- Data excerpts

•••

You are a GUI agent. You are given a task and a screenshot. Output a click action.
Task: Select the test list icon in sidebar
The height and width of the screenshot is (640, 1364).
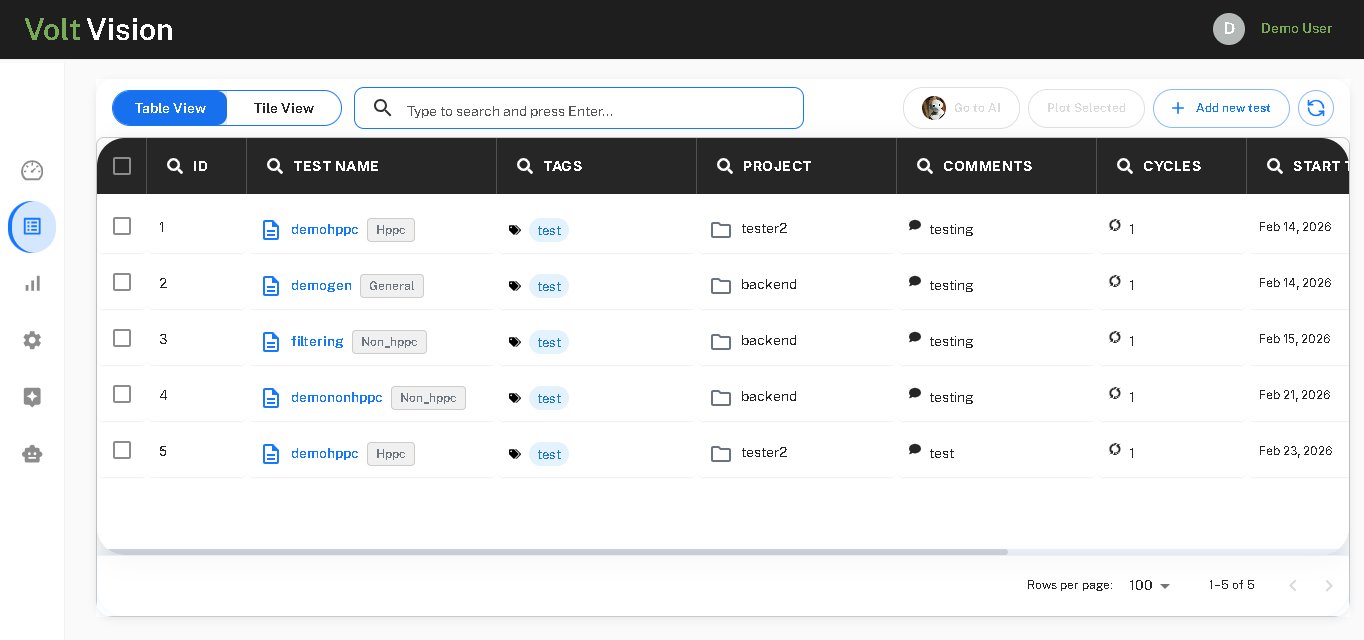[x=32, y=227]
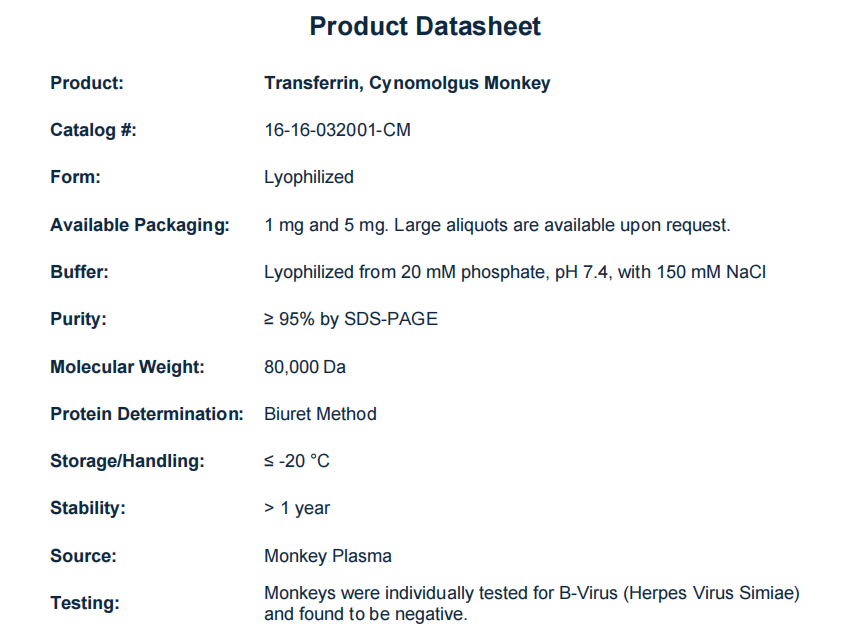Click the Molecular Weight label

click(127, 367)
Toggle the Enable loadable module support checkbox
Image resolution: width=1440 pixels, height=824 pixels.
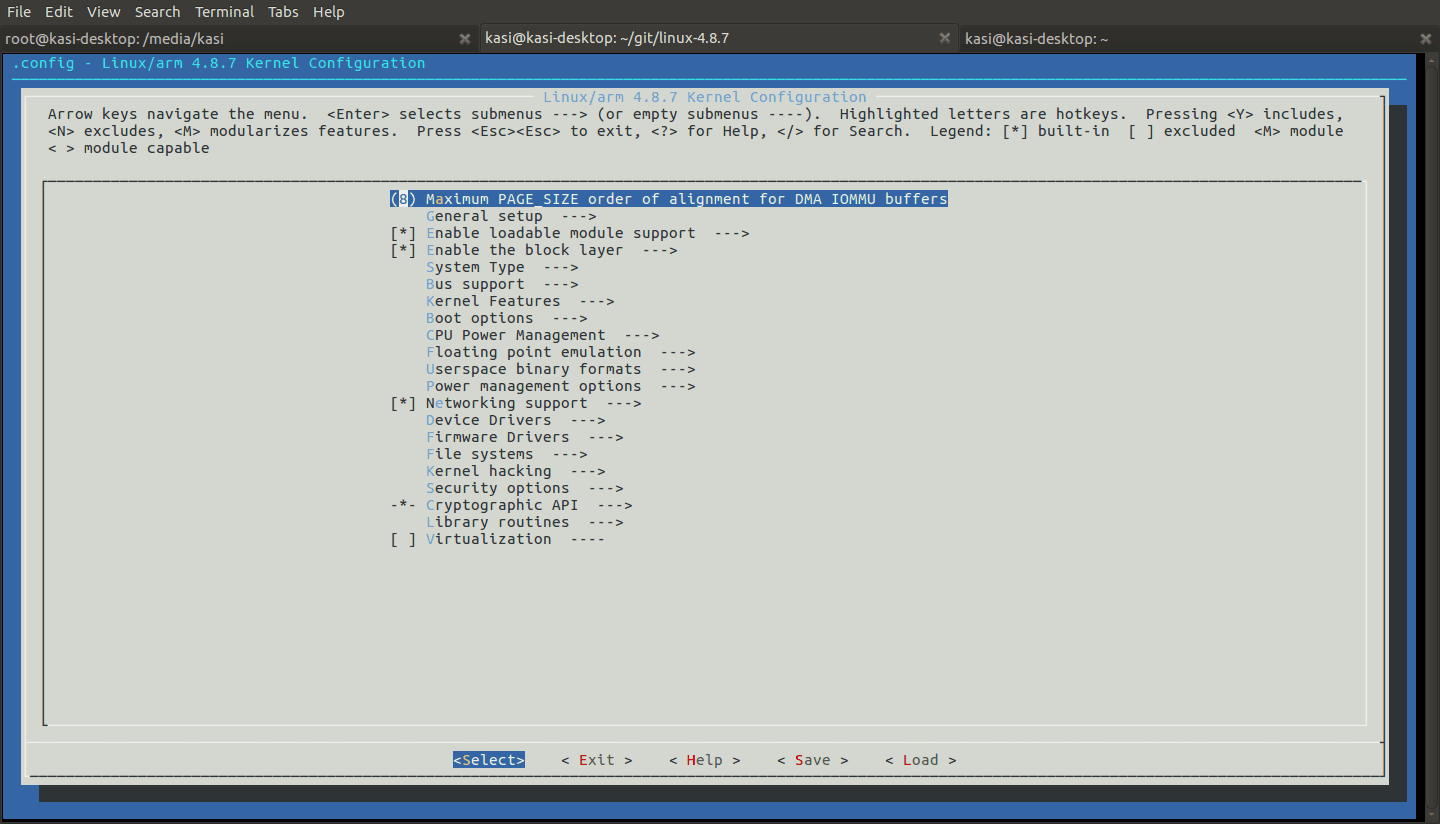pos(403,233)
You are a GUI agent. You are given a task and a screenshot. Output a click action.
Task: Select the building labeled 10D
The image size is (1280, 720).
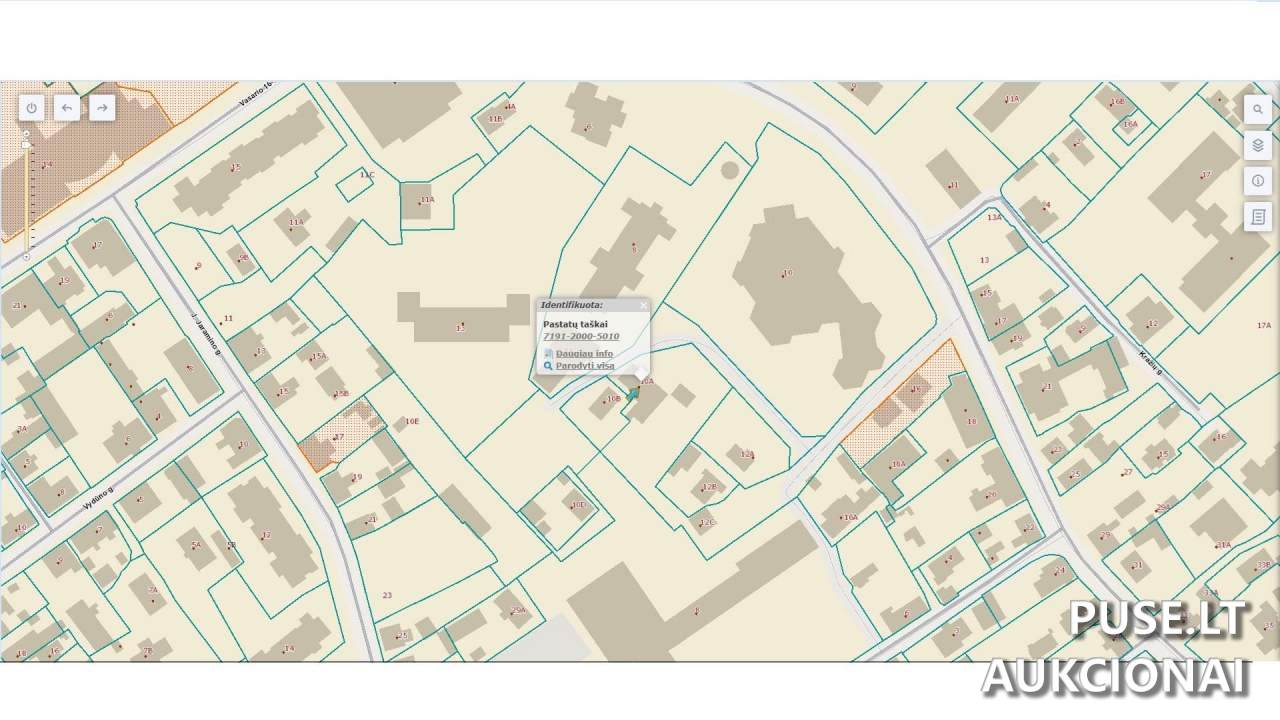coord(577,505)
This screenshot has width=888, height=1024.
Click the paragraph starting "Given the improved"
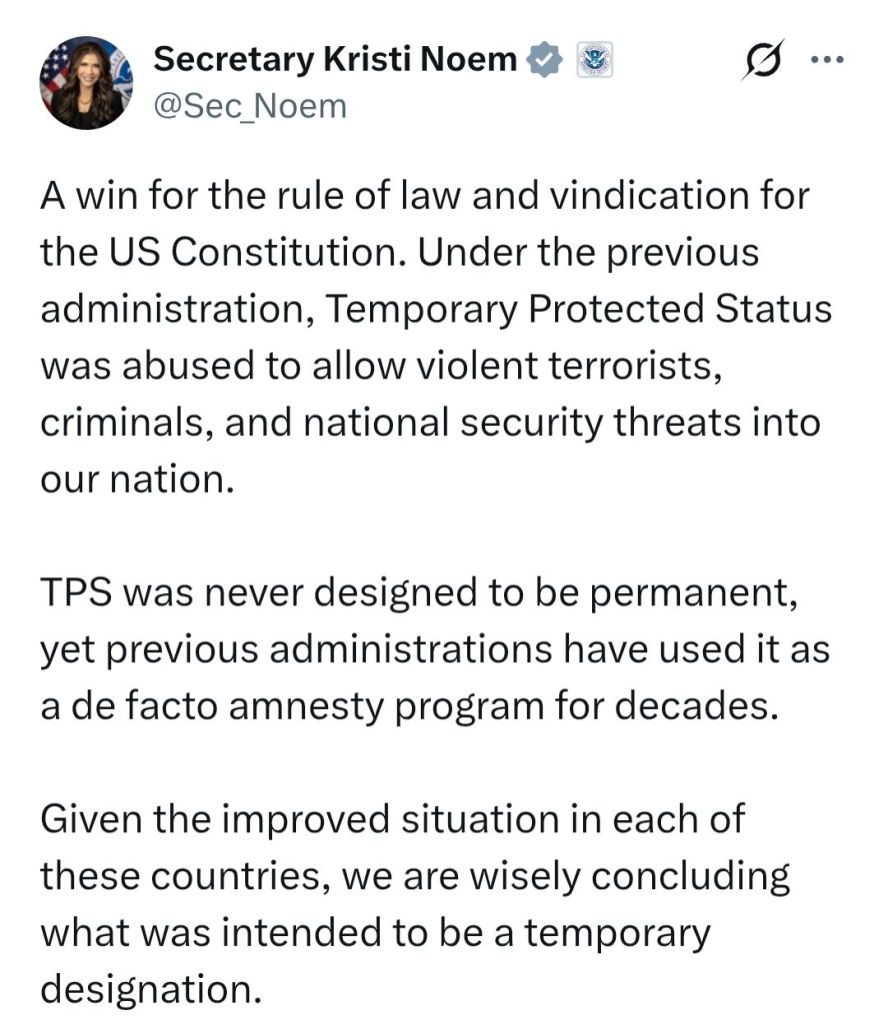(x=415, y=904)
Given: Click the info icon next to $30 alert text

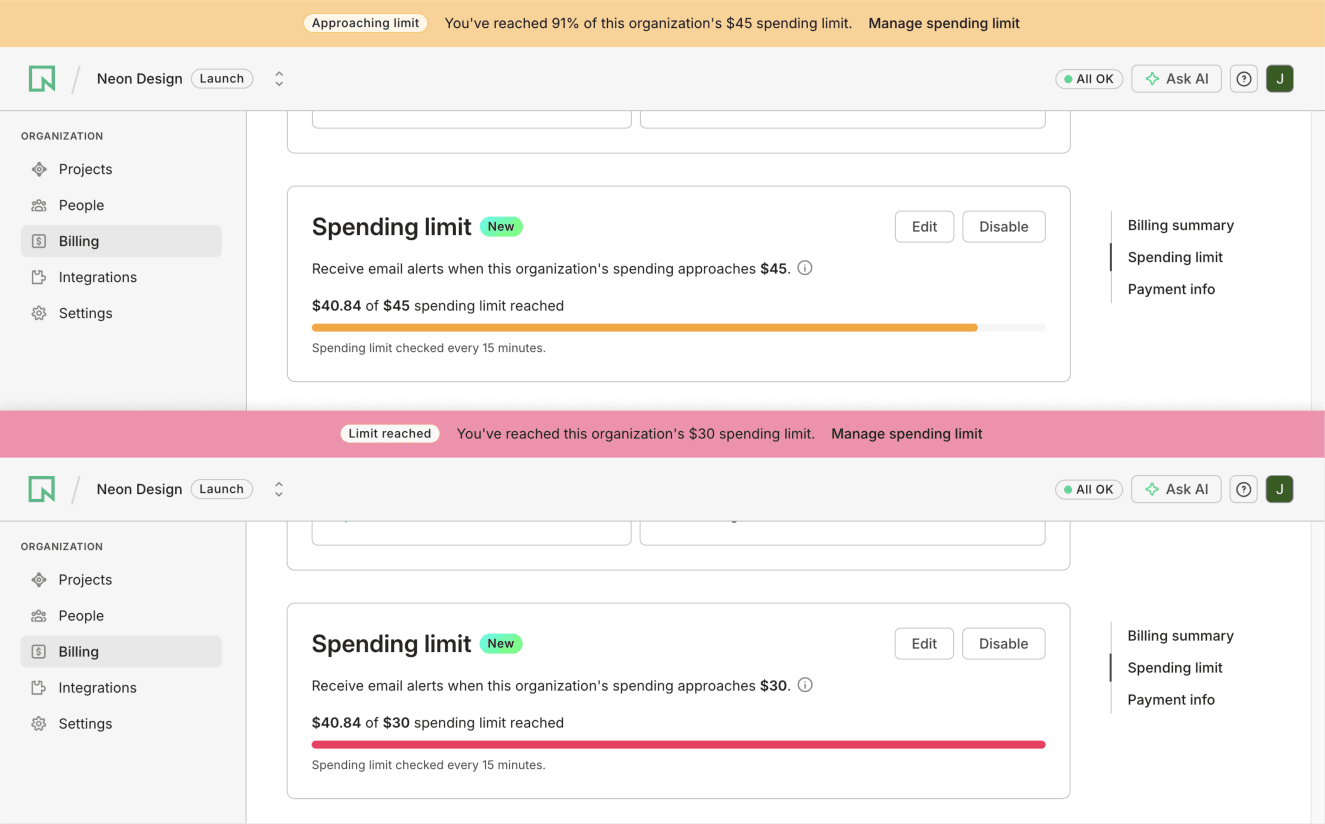Looking at the screenshot, I should 805,685.
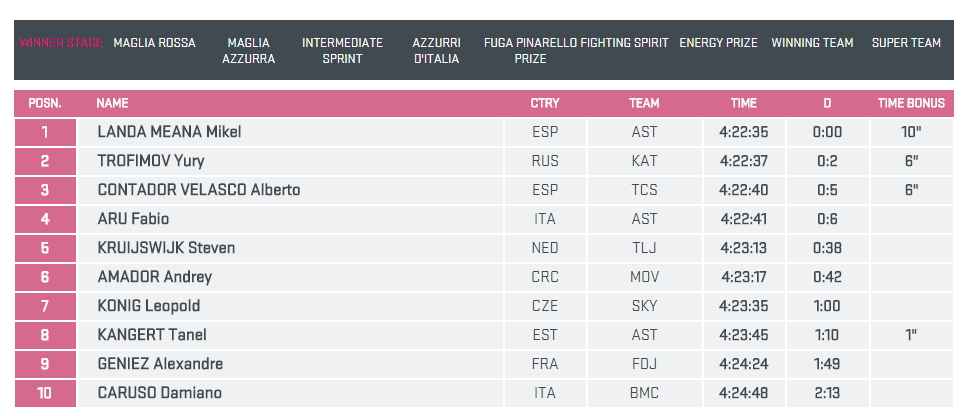Image resolution: width=963 pixels, height=416 pixels.
Task: Select CONTADOR VELASCO Alberto row
Action: (198, 190)
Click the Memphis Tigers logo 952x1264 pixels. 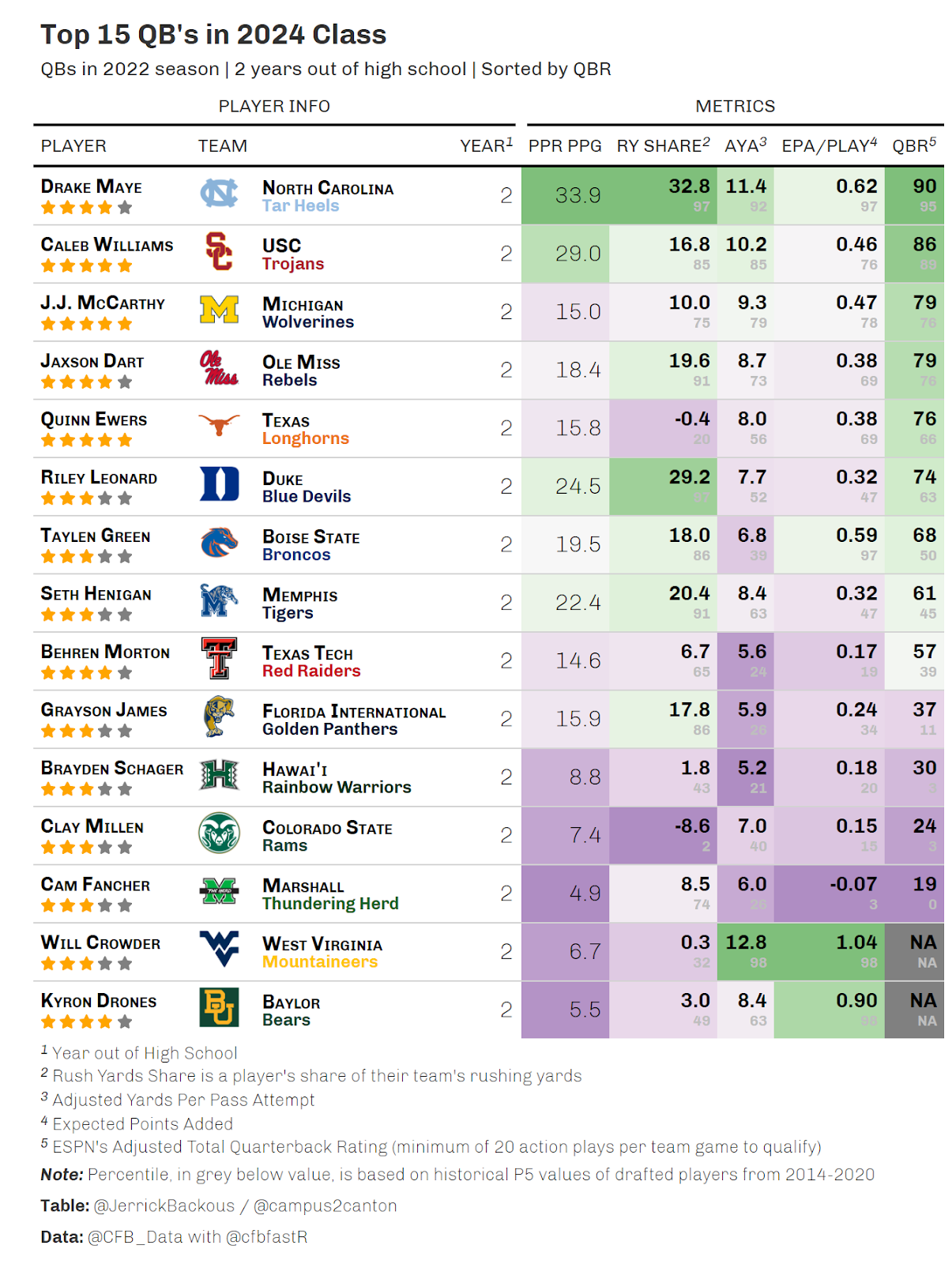219,601
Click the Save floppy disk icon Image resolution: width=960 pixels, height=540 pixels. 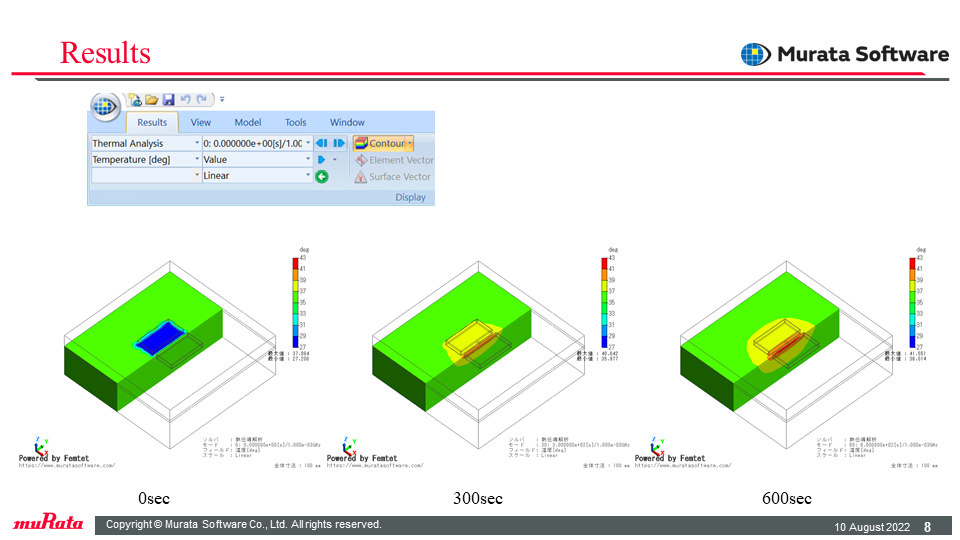click(x=168, y=99)
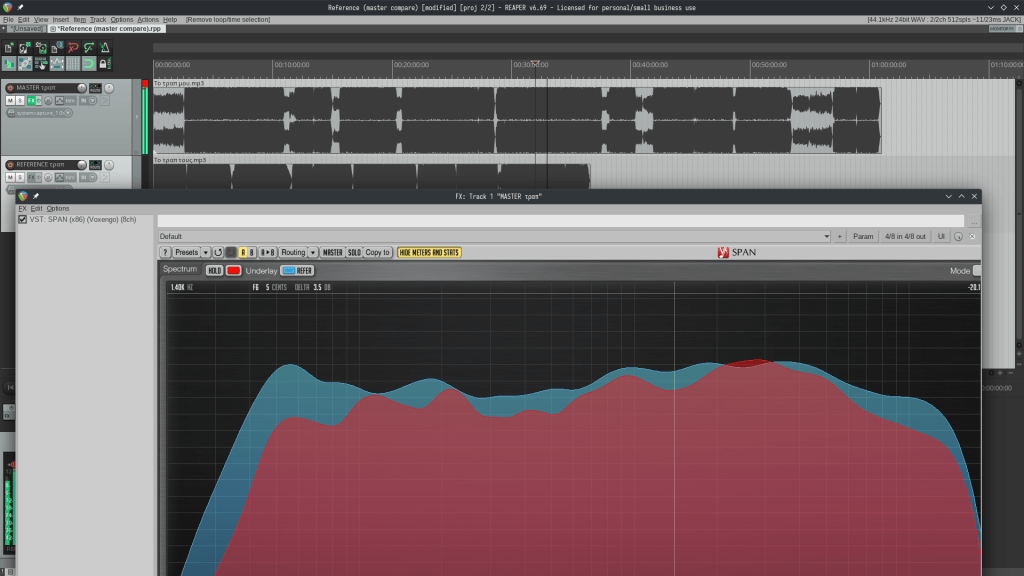Solo the REFERENCE τραπ track
This screenshot has height=576, width=1024.
(x=20, y=177)
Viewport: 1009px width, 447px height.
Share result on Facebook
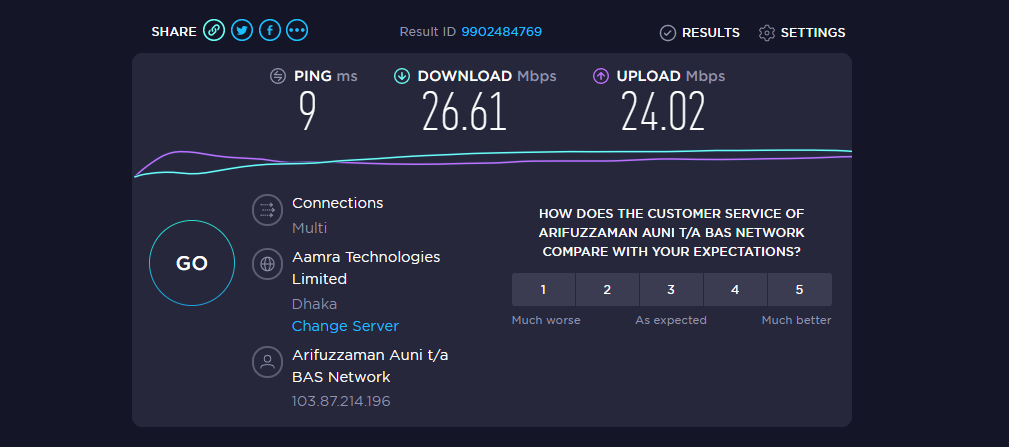[x=269, y=31]
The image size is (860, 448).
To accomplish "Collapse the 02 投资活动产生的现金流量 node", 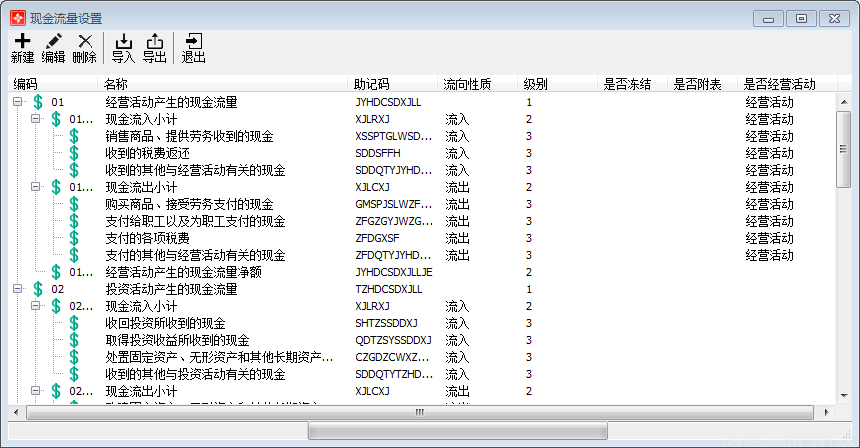I will coord(18,289).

•••

- ACTIVITY
Lines from the one above containing "Toggle the Enable" down to the one containing "This screenshot has width=888, height=1024." should be transcribed exactly, with both ends kept and no pictures.

- EXERCISE ANSWER
Toggle the Enable loadable module support checkbox
Image resolution: width=1440 pixels, height=824 pixels.
pos(403,233)
You are a GUI agent. You are given a task and a screenshot. Output a click action.
Task: Select the building labeled 10D
The image size is (1280, 720).
coord(577,505)
This screenshot has width=888, height=1024.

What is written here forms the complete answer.